TEXTO MOSTRADO:
Por Juan Gustavo Cobo Borda
Todo comenzó cuando un pintor autodidacta, nacido el 19 de abril de 1932 en Medellín, llegó con diecinueve años a Bogotá para exponer en la Galería de Arte del fotógrafo Leo Matiz.
El antioqueño recibió generosas críticas, como la del austriaco Walter Engel y del polaco Casimiro Eiger (también mentor literario de Álvaro Mutis), quienes lo recibieron con simpatía y lo respaldaron. Casimiro Eiguer, ya en 1951, formuló esta certera apreciación:
La fuerza de Botero reside en una cualidad muy rara, el excelente equilibrio de los volúmenes, de las masas plásticas consideradas no solo en sentido espacial, sino en función de esa ceremonia peculiar que les confieren los distintos tonos y colores, vistos en su distinta intensidad.

ENTRADAS:

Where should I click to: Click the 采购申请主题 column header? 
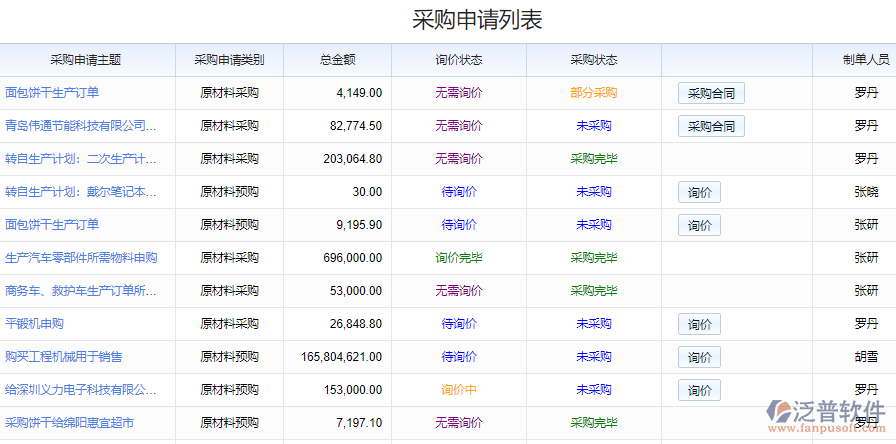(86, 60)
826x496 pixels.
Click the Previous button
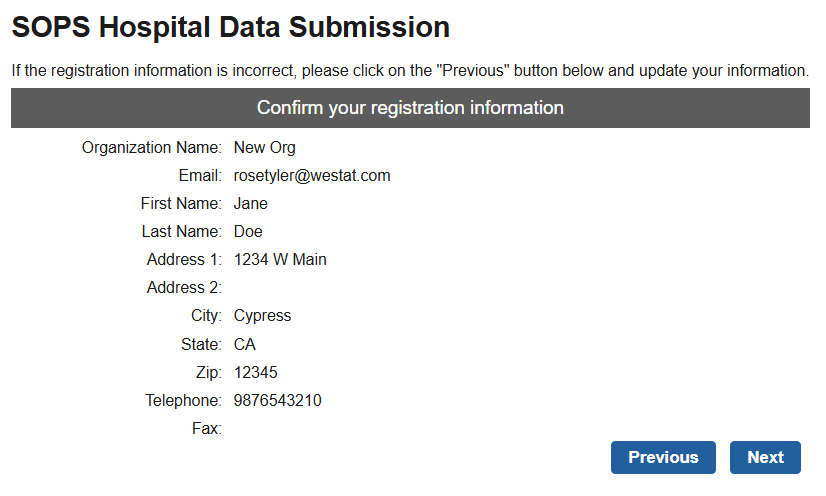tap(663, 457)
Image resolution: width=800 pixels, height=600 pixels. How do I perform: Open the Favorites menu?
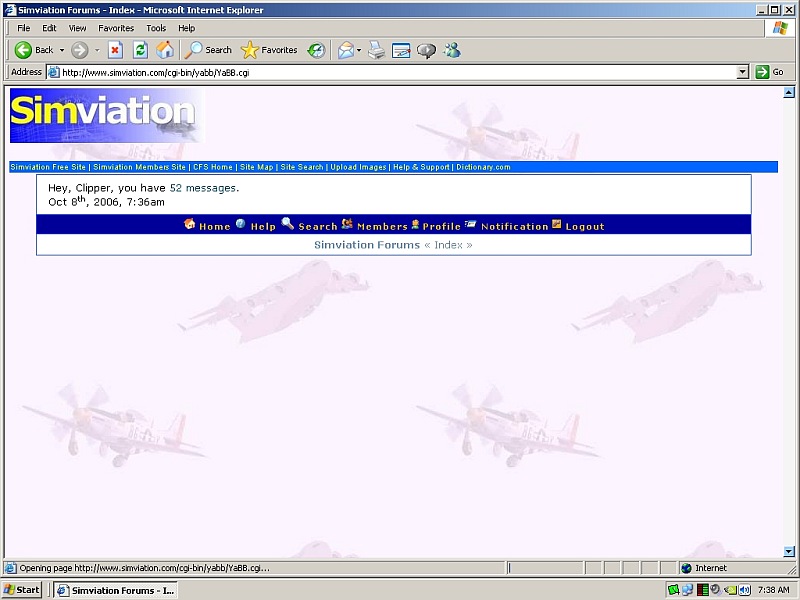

PROBLEMA PLANTEADO A: Reescribe en forma de lista el párrafo del texto sobre Botero que empieza con «Todo comenzó cuando». Conserva sus datos principales.
PROBLEMA PLANTEADO B: Prosigue el texto sobre Botero a partir de su última oración.
Las entradas no guardan ninguna relación con el texto sobre Botero.

RESPUESTA FINAL A:
- Pintor autodidacta
- Nació el 19 de abril de 1932 en Medellín.
- Llegó a Bogotá a los diecinueve años.
- Fue a exponer en la Galería de Arte del fotógrafo Leo Matiz.

RESPUESTA FINAL B:
Es interesante estudiar cómo en un país, al parecer, aislado del mundo fueran un austriaco y un polaco, una argentina (Marta Traba) y un uruguayo (Arístides Meneghetti) y un español (Clemente Airó) los que a fines de los cincuenta dieran la batalla en pro de la innovación que su pintura representaba. Que Botero explicaba con claridad: los seculares problemas que las grandes obras de arte, reunidas en los museos de España, Francia e Italia que visitó lo incitaban a dar una respuesta personal a lo que había admirado. Como dijo el propio Botero:
El claroscuro contra la idea de color, la fluidez lineal contra la plástica del color, el sentido espacial contra la idea de la superficie para decorar.
Ya entonces se harían notar algunos de los temas recurrentes de su pintura, como sería la versión propia de obras maestras, tal el caso de su célebre homenaje a Mantegna o sus variaciones sobre los bufones de Velázquez o las Mona Lisas niñas de Leonardo da Vinci, que considera una manzana cuyo misterio reside en sus ojos y no en su sonrisa.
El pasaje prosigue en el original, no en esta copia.